Mutis, demikian nama gunung itu, yang dalam bahasa Dawam artinya “lengkap”. Menurut kepercayaan orang Molo Gunung Mutis merupakan asal atau cikal bakal orang Timor secara keseluruhan, mereka secara lengkap hadir di dunia melalui Gunung Mutis. Oleh karena itu masyarakat Desa Nenas sangat terbuka dengan kedatangan orang luar, karena mereka menganggap demikianlah memang seharusnya mereka bersikap untuk menyikapi “lengkap”nya Mutis.
Desa Nenas dalam pandangan kami merupakan salah satu desa yang sangat jauh tertinggal dibandingkan dengan desa lain di Indonesia. Desa Nenas lebih merupakan desa auto pilot, karena kepala desa terpilih mengajukan diri menjadi anggota DPRD, dan akhirnya benar-benar terpilih menjadi anggota dewan, meski tetap saja nasib Desa Nenas tak juga beranjak naik.
Masyarakat di Desa Nenas termasuk dalam sub suku Molo, yang merupakan salah satu bagian dari suku Timor. Oleh sebab itu mereka dikenal sebagai orang Molo. Dalam keseharian mereka masih menggunakan bahasa Dawam sebagai salah satu media komunikasi antar orang Molo. Nenas sendiri dalam bahasa Dawam diartikan sebagai “terkenal”.
Orang Molo di Desa Nenas kebanyakan sudah tinggal di ‘rumah sehat’, sebutan untuk rumah yang dibangun untuk menggantikan ‘rumah bulat’, rumah asli warga suku Molo. Meski pada saat malam mereka lebih sering berada di rumah bulat karena kondisinya yang hangat, cukup untuk menahan dari gempuran hawa dingin di luar.
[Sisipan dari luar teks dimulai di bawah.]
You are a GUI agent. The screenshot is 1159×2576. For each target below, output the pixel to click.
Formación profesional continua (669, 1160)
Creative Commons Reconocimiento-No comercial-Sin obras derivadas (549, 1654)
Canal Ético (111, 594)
Kami sendiri tinggal di rumah sehat bersama keluarga bapak Anderias Tambelab (58 tahun), sekretaris Desa Nenas. Meski yang kami diami adalah rumah salah seorang pejabat desa, jangan pernah membayangkan kemewahan yaan akan kami terima. Kondisinya sama saja dengan rumah penduduk lainnya. Kami tidur hanya beralaskan karpet plastik tipis di atas plesteran semen.